COCONUT: Content Consumption Energy Measurement Dataset for Adaptive Video Streaming

The 15th ACM Multimedia Systems Conference (Open-source Software and Datasets)

15-18 April, 2024 in Bari, Italy

[PDF],[Github]

Farzad Tashtarian (AAU, Austria), Daniele Lorenzi (AAU, Austria), Hadi Amirpour  (AAU, Austria), Samira Afzal  (AAU, Austria), and Christian Timmerer (AAU, Austria)

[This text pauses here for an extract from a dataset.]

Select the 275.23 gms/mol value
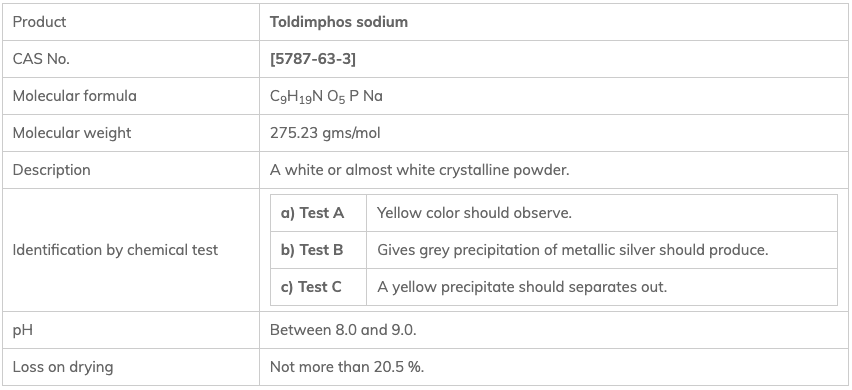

*These authors contributed equally to this work

HTTP Adaptive Streaming (HAS) has emerged as the predominant solution for delivering video content on the Internet. The urgency of the climate crisis has accentuated the demand for investigations into the environmental impact of HAS techniques. In HAS, clients rely on adaptive bitrate (ABR) algorithms to drive the quality selection for video segments. Focusing on maximizing
video quality, these algorithms often prioritize maximizing video quality under favorable network conditions, disregarding the impact of energy consumption. To thoroughly investigate the effects
of energy consumption, including the impact of bitrate and other video parameters such as resolution and codec, further research is still needed. In this paper, we propose COCONUT, a COntent COnsumption eNergy measUrement daTaset for adaptive video streaming collected through a digital multimeter on various types of client devices, such as laptop and smartphone, streaming MPEG-DASH segments. Furthermore, we analyze the dataset and find insights into the influence of multiple codecs, various video encoding parameters, such as segment length, framerate, bitrates, and resolutions, and decoding type, i.e., hardware or software, on energy
consumption. We gather and categorize these measurements based on segment retrieval through the network interface card (NIC), decoding, and rendering. Additionally, we compare the impact of
different HAS players on energy consumption. This research offers valuable perspectives on the energy usage of streaming devices, which could contribute to creating a media consumption experience that is both more sustainable and resource-efficient.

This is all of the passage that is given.